Here are some records; copy every line that holds the word "Switch".
** Opening Source data block **
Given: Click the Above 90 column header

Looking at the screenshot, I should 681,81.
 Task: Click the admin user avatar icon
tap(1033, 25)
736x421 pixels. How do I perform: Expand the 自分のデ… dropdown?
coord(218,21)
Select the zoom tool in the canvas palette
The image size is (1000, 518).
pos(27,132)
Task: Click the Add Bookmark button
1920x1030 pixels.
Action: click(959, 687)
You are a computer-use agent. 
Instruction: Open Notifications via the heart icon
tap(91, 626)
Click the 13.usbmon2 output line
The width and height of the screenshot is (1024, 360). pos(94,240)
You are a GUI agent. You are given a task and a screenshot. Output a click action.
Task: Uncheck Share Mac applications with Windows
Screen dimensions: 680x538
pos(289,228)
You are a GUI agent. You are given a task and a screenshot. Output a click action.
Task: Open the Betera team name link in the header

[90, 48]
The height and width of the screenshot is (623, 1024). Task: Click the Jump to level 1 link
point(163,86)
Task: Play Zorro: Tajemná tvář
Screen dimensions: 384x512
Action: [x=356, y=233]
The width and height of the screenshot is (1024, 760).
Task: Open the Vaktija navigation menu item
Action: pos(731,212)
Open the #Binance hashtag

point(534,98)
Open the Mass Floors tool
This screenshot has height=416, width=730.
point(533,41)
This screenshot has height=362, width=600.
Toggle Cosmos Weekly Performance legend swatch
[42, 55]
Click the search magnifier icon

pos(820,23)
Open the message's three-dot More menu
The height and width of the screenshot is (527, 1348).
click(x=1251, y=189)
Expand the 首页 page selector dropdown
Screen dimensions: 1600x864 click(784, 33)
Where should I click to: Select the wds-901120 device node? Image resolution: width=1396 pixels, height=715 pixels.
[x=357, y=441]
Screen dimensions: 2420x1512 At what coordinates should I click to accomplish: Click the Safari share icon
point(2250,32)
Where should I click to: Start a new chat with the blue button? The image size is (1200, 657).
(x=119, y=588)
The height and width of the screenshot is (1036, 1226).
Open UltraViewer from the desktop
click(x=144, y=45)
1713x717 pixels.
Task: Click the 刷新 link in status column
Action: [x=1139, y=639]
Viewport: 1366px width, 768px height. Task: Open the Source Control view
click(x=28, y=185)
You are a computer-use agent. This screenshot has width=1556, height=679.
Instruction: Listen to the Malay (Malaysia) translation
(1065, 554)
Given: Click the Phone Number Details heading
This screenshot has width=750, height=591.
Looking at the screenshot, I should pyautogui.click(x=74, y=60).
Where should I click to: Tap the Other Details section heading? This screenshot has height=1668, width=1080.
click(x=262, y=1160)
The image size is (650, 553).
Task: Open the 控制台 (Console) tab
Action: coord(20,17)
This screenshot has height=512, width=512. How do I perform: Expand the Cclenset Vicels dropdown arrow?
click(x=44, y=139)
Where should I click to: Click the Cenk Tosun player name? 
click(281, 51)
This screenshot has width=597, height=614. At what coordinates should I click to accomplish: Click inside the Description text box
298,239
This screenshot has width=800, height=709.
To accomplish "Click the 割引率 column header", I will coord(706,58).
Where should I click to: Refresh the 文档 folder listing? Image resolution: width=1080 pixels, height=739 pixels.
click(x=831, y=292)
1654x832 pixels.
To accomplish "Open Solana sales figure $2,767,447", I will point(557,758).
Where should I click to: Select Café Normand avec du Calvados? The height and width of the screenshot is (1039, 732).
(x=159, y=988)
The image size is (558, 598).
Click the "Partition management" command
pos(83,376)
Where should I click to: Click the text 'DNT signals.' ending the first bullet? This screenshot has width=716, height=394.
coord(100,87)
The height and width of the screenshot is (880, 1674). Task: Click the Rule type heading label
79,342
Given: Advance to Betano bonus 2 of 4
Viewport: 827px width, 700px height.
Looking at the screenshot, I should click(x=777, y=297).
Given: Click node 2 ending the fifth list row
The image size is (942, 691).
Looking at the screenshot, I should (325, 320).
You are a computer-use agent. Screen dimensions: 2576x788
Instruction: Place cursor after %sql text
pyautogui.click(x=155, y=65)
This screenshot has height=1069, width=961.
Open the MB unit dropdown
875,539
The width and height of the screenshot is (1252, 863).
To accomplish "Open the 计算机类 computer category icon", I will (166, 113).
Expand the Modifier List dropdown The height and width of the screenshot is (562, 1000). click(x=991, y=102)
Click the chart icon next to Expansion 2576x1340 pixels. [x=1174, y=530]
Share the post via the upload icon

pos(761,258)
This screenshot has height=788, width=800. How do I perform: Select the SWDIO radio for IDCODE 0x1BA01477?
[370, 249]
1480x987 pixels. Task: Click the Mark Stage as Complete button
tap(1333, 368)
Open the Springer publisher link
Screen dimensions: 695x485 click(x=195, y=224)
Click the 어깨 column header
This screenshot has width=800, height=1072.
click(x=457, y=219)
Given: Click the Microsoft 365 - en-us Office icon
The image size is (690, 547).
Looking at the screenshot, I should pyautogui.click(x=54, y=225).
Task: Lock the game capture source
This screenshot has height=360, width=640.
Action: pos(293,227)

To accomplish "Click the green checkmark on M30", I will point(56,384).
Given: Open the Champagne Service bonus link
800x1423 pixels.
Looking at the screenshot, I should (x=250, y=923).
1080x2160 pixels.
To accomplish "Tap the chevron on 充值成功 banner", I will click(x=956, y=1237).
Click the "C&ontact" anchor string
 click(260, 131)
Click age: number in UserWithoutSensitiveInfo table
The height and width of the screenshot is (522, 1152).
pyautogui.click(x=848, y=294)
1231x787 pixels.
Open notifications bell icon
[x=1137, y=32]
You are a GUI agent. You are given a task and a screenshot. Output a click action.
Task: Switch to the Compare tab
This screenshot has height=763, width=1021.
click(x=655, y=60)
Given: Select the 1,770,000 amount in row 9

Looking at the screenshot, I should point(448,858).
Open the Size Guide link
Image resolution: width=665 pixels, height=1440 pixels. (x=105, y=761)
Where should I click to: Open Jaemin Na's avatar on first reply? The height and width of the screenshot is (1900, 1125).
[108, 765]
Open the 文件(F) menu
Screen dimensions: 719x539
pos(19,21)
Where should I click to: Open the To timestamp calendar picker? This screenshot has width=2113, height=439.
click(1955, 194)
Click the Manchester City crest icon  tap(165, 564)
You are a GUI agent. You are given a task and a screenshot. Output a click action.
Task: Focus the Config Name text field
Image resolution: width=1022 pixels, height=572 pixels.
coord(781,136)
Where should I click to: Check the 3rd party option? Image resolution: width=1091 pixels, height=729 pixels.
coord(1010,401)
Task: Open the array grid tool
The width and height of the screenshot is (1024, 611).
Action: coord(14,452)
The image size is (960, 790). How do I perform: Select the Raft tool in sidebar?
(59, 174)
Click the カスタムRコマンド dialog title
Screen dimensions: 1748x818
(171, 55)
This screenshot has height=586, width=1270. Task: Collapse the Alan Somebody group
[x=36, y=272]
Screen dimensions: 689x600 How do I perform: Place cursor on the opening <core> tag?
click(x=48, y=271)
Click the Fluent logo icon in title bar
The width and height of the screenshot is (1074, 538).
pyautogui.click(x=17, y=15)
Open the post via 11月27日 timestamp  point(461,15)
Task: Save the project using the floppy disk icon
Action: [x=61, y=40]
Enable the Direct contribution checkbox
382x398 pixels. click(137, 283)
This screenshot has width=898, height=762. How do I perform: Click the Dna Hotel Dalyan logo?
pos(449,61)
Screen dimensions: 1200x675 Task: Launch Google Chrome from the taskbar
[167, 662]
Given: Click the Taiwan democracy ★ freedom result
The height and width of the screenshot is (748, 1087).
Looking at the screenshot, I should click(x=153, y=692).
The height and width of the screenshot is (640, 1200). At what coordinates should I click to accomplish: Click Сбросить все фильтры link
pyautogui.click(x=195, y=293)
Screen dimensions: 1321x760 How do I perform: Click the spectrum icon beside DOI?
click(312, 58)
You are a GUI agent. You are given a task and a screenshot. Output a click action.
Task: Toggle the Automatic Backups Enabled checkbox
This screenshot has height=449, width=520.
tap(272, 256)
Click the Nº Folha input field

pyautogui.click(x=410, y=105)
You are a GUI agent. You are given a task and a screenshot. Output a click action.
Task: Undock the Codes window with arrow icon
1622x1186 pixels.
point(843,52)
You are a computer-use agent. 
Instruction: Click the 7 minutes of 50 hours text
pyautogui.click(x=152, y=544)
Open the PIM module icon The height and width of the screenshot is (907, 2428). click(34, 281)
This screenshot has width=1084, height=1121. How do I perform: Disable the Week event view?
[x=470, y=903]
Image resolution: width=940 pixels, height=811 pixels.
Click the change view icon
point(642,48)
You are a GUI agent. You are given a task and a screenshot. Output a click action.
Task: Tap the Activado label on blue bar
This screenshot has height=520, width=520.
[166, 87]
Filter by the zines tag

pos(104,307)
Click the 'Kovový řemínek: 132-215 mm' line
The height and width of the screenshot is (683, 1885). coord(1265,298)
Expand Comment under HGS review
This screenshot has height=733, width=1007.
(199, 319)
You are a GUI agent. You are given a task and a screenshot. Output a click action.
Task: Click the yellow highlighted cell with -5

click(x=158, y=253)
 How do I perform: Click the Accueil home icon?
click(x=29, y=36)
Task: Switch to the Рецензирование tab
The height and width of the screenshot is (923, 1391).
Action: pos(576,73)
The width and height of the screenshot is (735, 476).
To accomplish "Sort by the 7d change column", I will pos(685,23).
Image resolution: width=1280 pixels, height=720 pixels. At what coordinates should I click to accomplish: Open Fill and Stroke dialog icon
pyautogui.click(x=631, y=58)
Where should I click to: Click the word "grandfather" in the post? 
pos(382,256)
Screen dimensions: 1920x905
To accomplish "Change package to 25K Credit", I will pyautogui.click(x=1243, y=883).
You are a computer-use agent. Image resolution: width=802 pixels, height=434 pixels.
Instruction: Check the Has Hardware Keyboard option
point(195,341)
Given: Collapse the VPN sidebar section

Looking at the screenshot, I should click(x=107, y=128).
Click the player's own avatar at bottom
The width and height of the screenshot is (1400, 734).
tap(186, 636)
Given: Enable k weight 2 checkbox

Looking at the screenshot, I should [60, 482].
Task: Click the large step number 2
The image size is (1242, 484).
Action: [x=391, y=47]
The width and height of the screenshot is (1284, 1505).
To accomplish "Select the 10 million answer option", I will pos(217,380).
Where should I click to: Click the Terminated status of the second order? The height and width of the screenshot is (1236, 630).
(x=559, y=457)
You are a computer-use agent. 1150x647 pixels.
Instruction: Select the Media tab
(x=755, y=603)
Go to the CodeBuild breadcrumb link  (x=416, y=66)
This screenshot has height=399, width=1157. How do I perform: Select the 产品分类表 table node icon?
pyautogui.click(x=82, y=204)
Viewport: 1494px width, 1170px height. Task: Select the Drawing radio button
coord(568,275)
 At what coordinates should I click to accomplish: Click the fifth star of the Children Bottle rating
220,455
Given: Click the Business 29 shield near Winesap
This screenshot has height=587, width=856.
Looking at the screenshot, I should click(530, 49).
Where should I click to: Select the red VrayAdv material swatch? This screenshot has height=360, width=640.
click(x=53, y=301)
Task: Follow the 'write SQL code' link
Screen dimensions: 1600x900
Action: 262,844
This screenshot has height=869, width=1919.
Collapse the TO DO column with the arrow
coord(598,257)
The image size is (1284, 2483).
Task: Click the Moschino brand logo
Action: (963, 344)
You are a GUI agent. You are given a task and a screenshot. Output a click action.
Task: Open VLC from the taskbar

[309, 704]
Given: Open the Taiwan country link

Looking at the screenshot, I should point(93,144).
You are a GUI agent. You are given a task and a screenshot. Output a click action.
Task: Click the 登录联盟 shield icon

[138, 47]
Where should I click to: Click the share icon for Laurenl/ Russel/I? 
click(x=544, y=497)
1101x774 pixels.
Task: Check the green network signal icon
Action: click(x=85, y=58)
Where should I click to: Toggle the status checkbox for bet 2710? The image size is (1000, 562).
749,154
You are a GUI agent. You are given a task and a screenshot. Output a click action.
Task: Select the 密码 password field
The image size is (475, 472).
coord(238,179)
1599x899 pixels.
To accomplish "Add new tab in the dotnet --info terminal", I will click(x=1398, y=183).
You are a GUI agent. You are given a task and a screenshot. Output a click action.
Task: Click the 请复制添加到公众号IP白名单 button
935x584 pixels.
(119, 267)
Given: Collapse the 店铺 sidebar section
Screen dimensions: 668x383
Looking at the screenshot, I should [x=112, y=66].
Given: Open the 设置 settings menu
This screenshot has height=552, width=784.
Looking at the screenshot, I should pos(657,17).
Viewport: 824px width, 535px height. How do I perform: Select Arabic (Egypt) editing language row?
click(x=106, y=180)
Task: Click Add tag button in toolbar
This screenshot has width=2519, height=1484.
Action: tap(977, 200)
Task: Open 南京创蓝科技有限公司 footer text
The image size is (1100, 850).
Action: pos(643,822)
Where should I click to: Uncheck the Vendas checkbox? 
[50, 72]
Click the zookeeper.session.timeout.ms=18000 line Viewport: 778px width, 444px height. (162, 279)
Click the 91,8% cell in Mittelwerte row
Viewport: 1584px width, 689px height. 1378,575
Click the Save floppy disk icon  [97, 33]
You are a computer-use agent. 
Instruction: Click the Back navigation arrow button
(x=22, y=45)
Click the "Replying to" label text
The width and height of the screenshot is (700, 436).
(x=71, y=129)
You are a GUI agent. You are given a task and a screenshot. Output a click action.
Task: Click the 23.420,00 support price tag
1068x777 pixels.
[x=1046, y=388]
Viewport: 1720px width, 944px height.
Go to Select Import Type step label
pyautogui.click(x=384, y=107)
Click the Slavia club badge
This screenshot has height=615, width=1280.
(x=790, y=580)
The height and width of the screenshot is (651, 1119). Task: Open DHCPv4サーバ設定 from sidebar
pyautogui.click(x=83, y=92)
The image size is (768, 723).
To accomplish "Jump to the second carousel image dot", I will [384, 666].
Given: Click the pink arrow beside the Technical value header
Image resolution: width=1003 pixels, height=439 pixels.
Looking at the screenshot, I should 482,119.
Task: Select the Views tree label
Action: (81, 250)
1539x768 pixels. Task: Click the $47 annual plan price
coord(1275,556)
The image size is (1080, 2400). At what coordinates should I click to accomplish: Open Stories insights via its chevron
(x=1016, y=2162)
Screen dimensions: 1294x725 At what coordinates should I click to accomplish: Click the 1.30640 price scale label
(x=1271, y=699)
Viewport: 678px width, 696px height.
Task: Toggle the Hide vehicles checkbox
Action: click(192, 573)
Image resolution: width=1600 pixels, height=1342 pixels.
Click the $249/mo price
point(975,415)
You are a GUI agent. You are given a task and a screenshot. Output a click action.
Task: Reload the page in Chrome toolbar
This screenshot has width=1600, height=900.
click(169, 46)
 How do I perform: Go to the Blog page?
** Closing Source data block **
> _Exercise result_
Task: Switch to the Compare tab
Task: Switch to the Рецензирование tab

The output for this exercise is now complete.